I'd think that you should speak to Women's Aid. They can help you with advice for next steps and how to keep safe.

Glorified · 10/11/2022 15:31

How are you doing today @mossgreen ?

What has resonated with you from this thread?

mathanxiety · 10/11/2022 16:22

That all sounds like my exH.

Swearing, cursing, blaming me, rages where his face would drain of colour, his lips would go white, his eyes would blaze, and he would spit flecks of saliva out of his mouth when he screeched at me.

He had (and probably still has) serious mental health problems and at least two Clustee B personality disorders. One therapist who saw us both said he was the most angry man she had even encountered.

You don't need to understand exactly what is wrong with him in order to tackle codependence. Codependency is about you, not his problems.

You do need to separate from him and take your children to safety. Make this your priority.

mathanxiety · 10/11/2022 16:25

One day when exH hit me and choked me I called the police.

He refers to this day as "The day you wanted to get me arrested".

That is the level of twisted narcissism you are also dealing with.

Call Women's Aid 0808 2000 247 for help getting out of there.

mathanxiety · 10/11/2022 16:27

Leave first.

Sort out your head later.

You will find you have a lot more mental clarity when he is no longer dominating the airspace in your environment.

SunnyCoco · 10/11/2022 21:14

Trichotillomania

mossgreen · 11/11/2022 07:47

I have made an appointment with a family solicitor in 2 weeks.
Thanks

OP posts:
GreenManalishi · 11/11/2022 09:03

Well done.
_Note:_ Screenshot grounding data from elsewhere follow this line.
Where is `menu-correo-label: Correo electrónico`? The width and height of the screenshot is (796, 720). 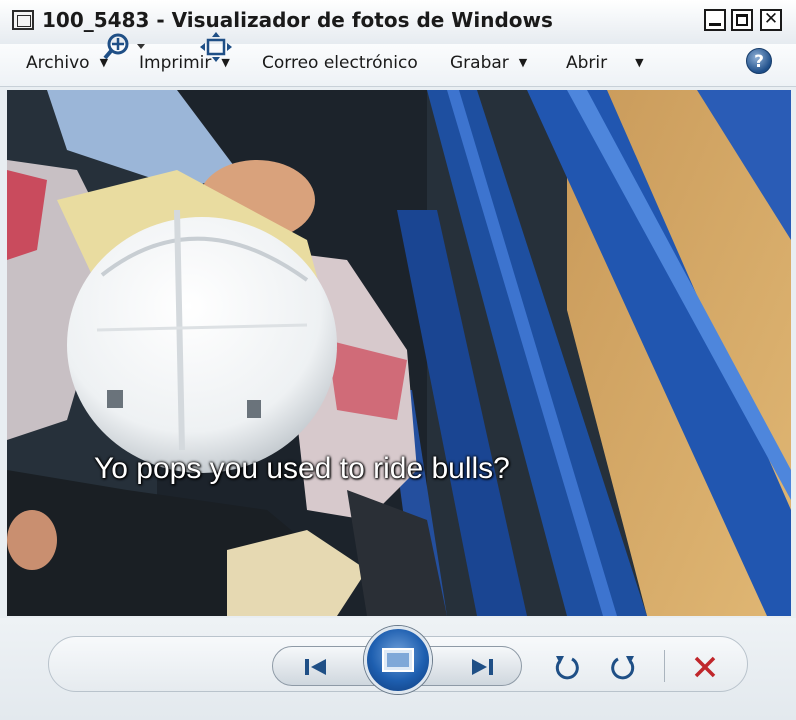
menu-correo-label: Correo electrónico is located at coordinates (340, 63).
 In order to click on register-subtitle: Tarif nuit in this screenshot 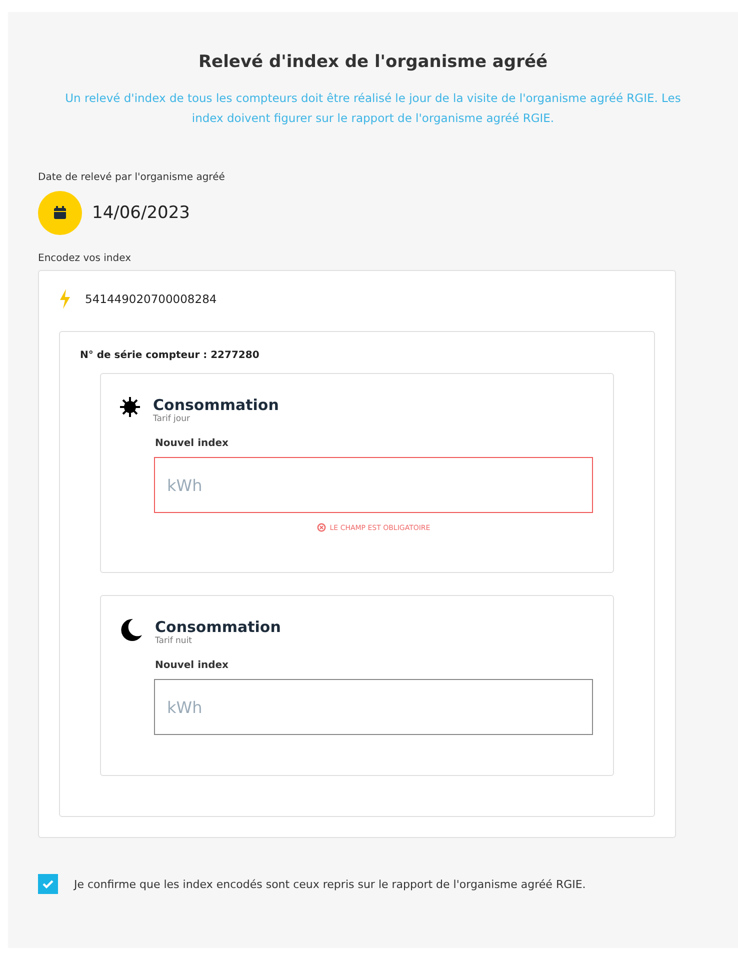, I will do `click(174, 641)`.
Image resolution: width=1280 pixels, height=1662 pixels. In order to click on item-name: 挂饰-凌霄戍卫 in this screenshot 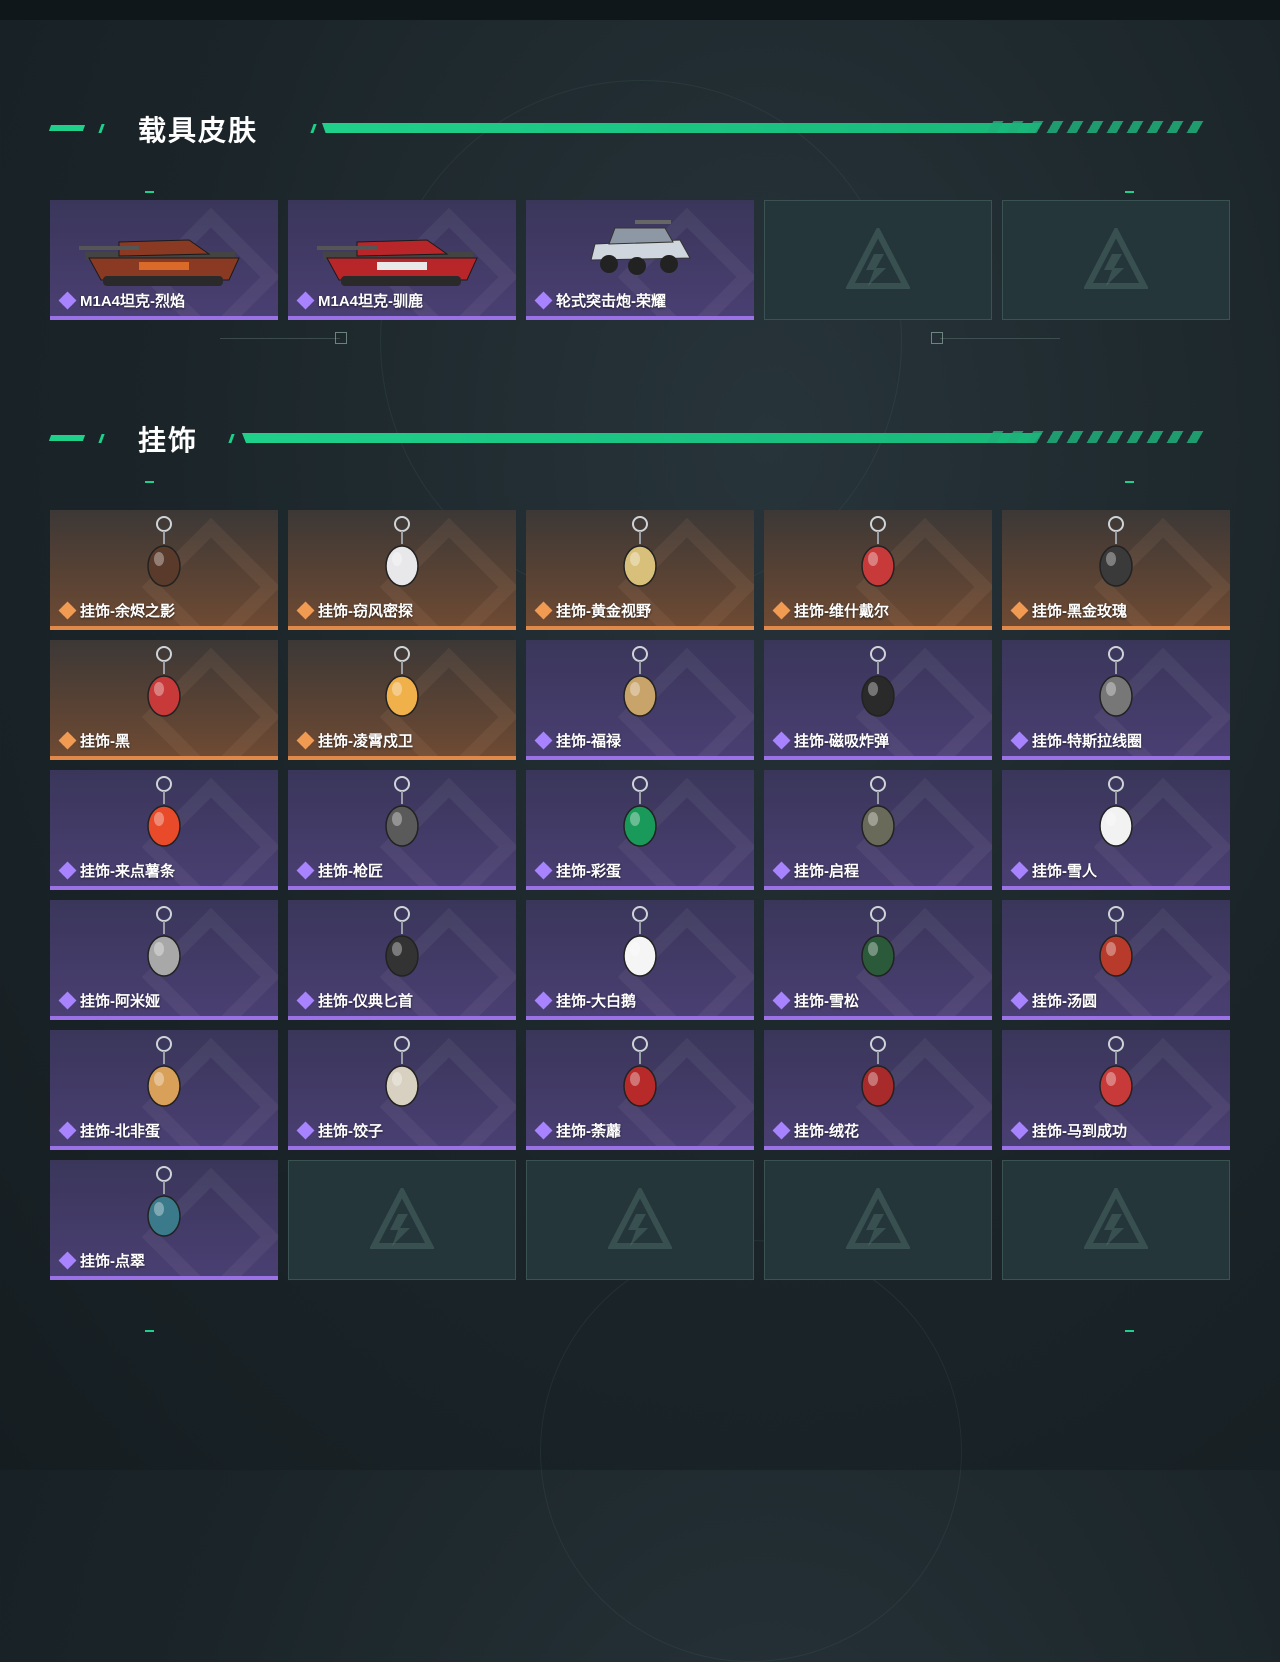, I will do `click(366, 742)`.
Your job now isn't trying to make this "work" and understand why and support him. You're now in the business of practially and logistically managing a seperation and divorce, and getting you and the kids safe by not putting him first. This will go against all your conditioning, but you can do it.

Not sure if you've got Spotify but this is a worthwhile easy listen on codependence.

Glorified · 11/11/2022 10:58

mossgreen · 11/11/2022 07:47

I have made an appointment with a family solicitor in 2 weeks.
Thanks

That must leave you with a big mix of difficult and possibly confusing / conflicting emotions.